PROVIDENCE, R.I. (WPRI) — Many Rhode Island students are wondering the same thing: Will everything be back to normal by the time the fall semester rolls around?
Gov. Gina Raimondo said while she expects classes will be in person come fall, she acknowledged that it will probably look much different under the new social distancing mandates.
“We have to do things differently because of the virus,” Raimondo said during a special briefing for students on Thursday. “We’ll probably be washing our hands more often, the way we have lunch and breakfast may be different, we’ll probably have to spread out a little bit more in the classrooms, there will be much more cleaning – we have to be flexible.”
When it comes to colleges and universities in the Ocean State, Raimondo said she has asked all 20 of the state’s institutions to submit a detailed plan on how they will reopen safely.
“The good news is that we have several months to plan for it and we’re doing that,” Raimondo said. “Our hope is to give you a chance to go to college in the fall.”
Bryant University announced Thursday morning that students will be back on campus in the fall, however, there will be new protocols in place to keep students, faculty and staff safe from the virus.
One student asked Raimondo if she would be able to attend summer camp this year. Raimondo said summer camps will be open, but activities will not take place the way that kids are used to.
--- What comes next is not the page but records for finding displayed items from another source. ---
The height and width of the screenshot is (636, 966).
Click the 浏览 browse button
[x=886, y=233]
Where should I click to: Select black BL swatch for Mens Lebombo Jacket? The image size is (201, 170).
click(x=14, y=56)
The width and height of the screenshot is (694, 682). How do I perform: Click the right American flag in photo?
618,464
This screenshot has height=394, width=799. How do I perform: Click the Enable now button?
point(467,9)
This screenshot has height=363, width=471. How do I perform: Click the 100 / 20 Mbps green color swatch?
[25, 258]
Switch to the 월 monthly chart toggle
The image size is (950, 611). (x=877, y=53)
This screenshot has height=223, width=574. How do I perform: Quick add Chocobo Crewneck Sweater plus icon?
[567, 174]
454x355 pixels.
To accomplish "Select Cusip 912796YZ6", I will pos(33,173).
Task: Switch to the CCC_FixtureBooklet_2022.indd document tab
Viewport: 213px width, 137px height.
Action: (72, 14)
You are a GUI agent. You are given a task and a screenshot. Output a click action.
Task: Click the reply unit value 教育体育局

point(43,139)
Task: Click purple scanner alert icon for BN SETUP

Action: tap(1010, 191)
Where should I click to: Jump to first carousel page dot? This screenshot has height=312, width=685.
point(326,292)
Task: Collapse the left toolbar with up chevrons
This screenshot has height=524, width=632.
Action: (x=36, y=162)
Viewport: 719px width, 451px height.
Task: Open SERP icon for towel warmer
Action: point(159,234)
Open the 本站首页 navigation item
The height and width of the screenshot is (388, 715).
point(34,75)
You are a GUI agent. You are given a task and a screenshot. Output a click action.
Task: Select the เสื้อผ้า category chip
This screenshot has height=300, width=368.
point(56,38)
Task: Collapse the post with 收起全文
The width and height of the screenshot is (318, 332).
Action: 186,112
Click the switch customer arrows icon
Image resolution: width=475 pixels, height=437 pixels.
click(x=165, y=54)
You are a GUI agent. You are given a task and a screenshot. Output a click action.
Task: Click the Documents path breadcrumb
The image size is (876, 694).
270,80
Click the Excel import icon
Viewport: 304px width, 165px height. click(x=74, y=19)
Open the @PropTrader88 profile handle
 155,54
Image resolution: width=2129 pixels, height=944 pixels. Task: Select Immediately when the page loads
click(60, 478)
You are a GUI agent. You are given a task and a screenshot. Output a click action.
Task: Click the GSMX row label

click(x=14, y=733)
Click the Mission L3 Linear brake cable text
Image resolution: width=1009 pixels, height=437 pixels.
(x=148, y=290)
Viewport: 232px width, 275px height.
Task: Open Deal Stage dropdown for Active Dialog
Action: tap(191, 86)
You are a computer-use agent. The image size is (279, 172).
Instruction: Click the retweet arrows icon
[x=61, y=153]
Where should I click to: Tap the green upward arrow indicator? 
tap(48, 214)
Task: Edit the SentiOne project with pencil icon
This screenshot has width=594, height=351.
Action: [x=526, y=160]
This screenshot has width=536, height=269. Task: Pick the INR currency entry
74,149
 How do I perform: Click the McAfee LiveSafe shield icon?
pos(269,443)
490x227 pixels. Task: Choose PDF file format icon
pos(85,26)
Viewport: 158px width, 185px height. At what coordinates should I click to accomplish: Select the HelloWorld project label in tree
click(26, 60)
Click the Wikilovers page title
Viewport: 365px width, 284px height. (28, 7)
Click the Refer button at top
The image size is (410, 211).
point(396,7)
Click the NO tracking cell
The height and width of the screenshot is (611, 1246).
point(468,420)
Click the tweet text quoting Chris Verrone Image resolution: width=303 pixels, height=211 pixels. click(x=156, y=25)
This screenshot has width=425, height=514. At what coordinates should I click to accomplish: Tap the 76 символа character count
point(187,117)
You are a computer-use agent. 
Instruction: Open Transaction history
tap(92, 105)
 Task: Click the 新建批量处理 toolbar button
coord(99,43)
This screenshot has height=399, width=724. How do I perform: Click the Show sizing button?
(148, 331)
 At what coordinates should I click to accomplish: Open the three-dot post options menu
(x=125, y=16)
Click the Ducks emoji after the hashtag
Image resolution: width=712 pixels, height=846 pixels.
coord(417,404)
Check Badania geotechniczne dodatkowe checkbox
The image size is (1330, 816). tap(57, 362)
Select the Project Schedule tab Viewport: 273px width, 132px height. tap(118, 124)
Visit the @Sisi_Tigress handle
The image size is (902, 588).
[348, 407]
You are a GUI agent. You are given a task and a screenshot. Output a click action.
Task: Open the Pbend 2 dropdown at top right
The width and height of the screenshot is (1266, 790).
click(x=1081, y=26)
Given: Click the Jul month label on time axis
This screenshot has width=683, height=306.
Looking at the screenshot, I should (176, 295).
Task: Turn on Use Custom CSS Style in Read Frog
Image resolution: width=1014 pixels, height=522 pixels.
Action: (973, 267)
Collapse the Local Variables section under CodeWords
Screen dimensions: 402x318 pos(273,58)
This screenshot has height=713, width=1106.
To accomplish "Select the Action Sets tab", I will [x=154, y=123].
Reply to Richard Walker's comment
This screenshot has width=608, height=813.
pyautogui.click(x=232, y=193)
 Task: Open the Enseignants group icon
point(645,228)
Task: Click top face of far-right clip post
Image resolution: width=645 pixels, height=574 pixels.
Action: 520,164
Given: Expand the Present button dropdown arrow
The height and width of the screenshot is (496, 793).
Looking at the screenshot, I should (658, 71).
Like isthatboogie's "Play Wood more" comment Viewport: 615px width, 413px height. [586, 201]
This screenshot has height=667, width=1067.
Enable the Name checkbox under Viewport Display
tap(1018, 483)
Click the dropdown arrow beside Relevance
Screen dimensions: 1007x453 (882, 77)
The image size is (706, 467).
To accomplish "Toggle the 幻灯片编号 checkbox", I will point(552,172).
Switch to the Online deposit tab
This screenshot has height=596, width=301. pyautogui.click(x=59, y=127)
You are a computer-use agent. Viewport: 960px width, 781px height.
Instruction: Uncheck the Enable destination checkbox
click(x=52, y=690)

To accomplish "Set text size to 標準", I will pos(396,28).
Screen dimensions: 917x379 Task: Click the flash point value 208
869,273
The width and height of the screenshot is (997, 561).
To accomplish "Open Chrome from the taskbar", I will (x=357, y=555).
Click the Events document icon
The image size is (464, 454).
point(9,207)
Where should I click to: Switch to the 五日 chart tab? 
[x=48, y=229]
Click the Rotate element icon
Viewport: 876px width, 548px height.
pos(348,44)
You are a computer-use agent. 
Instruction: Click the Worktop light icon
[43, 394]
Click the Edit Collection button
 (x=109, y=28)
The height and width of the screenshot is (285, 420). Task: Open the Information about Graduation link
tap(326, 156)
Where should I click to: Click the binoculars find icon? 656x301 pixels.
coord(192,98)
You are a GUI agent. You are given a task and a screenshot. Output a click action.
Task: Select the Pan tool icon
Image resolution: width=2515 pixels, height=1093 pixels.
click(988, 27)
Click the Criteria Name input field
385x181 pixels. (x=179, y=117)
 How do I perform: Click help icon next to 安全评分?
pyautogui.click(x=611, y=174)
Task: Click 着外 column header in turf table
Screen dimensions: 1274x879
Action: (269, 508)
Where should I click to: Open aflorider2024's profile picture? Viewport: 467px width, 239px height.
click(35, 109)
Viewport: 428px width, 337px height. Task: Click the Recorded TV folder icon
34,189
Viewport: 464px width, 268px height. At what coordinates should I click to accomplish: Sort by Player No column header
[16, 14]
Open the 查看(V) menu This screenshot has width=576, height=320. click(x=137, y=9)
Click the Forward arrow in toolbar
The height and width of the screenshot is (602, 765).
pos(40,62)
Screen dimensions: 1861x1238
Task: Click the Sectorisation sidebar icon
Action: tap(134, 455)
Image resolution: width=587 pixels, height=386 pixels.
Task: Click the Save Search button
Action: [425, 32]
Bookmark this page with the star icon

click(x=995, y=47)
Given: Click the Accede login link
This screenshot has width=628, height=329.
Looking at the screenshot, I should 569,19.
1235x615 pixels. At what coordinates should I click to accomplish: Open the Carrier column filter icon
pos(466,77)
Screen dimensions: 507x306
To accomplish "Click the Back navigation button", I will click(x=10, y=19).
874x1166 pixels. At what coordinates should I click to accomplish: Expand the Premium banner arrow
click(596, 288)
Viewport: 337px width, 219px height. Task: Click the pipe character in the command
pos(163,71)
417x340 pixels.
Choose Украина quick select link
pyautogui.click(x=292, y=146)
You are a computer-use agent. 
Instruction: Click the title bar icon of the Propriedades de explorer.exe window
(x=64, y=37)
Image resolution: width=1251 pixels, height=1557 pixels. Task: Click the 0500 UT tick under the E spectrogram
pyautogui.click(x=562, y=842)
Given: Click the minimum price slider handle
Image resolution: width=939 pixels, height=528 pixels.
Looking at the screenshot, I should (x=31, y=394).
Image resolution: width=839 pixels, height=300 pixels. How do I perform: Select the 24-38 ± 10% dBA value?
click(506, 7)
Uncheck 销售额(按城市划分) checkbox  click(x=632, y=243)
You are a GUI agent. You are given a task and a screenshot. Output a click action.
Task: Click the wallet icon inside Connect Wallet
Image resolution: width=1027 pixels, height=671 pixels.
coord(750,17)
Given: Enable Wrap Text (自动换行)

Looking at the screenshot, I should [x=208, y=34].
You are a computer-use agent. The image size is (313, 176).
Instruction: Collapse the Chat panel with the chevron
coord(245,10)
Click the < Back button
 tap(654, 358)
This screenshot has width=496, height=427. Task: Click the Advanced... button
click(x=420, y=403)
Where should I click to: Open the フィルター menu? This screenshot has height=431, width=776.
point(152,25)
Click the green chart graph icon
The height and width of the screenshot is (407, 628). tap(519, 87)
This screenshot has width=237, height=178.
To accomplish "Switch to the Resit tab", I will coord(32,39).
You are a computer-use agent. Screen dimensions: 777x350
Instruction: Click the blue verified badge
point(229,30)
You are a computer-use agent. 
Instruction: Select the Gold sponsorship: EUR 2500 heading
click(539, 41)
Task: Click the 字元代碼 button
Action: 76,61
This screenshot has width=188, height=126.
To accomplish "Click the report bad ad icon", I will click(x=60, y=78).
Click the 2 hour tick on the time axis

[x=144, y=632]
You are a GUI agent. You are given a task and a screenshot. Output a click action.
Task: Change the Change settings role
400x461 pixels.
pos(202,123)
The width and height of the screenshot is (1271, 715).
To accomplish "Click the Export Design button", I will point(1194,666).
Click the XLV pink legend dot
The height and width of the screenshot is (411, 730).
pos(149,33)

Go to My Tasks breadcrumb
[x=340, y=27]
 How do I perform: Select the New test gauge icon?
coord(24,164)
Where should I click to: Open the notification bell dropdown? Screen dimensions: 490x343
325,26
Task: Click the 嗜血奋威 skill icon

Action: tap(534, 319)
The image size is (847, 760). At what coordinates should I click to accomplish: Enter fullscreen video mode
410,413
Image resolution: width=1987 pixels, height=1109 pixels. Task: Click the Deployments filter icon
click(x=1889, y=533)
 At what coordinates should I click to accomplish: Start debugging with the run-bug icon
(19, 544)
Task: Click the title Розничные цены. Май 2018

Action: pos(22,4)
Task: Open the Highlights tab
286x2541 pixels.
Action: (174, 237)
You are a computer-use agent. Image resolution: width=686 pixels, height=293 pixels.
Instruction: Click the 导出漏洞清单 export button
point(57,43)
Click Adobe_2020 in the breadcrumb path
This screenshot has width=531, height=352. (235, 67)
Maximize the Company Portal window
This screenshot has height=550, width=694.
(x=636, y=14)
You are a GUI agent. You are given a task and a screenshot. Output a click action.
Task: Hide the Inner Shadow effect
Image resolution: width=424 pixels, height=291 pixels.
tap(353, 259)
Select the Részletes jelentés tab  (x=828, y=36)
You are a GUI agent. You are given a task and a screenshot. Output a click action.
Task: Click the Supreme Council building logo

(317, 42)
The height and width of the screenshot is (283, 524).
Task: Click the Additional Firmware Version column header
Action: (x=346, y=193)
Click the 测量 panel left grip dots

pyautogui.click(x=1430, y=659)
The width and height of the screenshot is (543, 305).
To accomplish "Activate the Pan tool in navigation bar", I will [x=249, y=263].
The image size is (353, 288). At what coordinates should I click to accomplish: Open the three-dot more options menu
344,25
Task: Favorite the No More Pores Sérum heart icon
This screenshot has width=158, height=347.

“I am not sure how camps will be different, but they will be different. We’re not going to be able to get together in big groups this summer,” Raimondo said, adding that virtual summer camps may be a better option.
On Wednesday, Raimondo announced that all events, including festivals, concerts, weddings, must be limited to 50 people or less. The organizers of the Newport Folk and Jazz Festivals canceled the annual events soon after.
Raimondo also addressed the Class of 2020 and reassured seniors that they will figure out safe ways to celebrate their accomplishments.
“I feel bad for the Class of 2020, this is not the senior year anybody wanted,” Raimondo said. “Most events won’t be able to happen in the way you thought it would happen, but we will find new ways to celebrate.”
“I’m asking you to be creative,” she added. “By the time graduation rolls around in June, we will probably be in a place where we can only gather in groups of 20 or fewer.”
Raimondo also said on June 15, there will be a statewide televised graduation.
The regularly scheduled Rhode Island coronavirus briefing will be back Friday at 1 p.m. where Raimondo said she expects to make a more “hopeful” announcement about Rhode Islanders’ ability to use the state’s parks and beaches this summer.